Fluxgate for Grafana

Grafana is awesome and it’s a super-useful tool for exploring your data — we use it heavily for internal graphs and for exposing graphing capabilities to customers. However, one area Grafana falls down on is isolating specific things from specific users. It’s difficult if not impossible to provide access to only specific tables or measurements, and furthermore even harder to decide how to enforce those limitations based what user they log into Grafana as when everything is backed by the same InfluxDB cluster.

To solve some of these problems, we developed an internal InfluxDB proxy server called Fluxgate.

InfluxDB’s query interface is HTTP, so it is easy to make a little HTTP server which can proxy requests to a second upstream server (in this case, the real InfluxDB cluster). Fluxgate takes in these requests and looks at the HTTP Basic auth to determine the user from our own accounts systems. Naturally, since it’s basic auth, you’ll want to use HTTPS, but this user/password combo doesn’t have to be the same as anything that provides authorisation for anything other than Fluxgate. Equally, if you are using auth on InfluxDB itself as well, you can specify both sets of auth by using query parameters too.
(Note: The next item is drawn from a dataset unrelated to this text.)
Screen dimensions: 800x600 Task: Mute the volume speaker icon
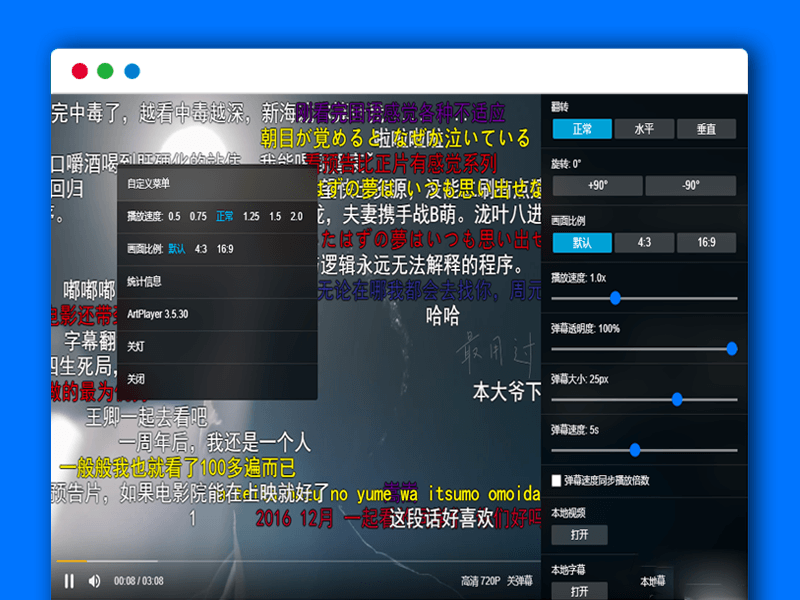tap(94, 582)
From the user, Fluxgate can then determine exactly what services and features the user has available to them and can map those directly to prefixes which we use to shard our InfluxDB measurements by service. With all of this information and the magic of open-source, we can use the query parser from InfluxDB itself to pull apart the queries being made, check them against basic whitelists (no writes allowed, etc) and rewrite them to explicitly limit themselves to only measurements the user has access to. Since this is happening at the AST level, we can do a number of quite fine-grained checks and edits without hacky and error-prone solutions (such as string replacement with regexes), then reconstruct the query and pass it down the chain to InfluxDB proper.

At present, Fluxgate limits access not only to queries against measurements, but also to any of the more informational queries such as SHOW MEASUREMENTS, to prevent discovery and enumeration of other customer IDs. All non-whitelisted queries are rejected by returning a standard InfluxQL result structure with an error message, as are most queries that use regexes or other query methods that attempt to work around access restrictions. This does limit queries to more exact searches, but for most usages this has not proven to be an issue.

In this manner, fluxgate allows us to filter exactly what databases, measurements, and types of query a user is allowed to use. To use it, all you need to do in Grafana is setup an InfluxDB datasource using the InfluxDB URL set to Fluxgate with correct basic auth details and everything transparently works. The cool thing about this is that we don’t even need to provide Grafana ourselves to customers — if they have their own Grafana system they want to integrate with, they can just add Fluxgate as a datasource themselves into their own monitoring and graphing systems.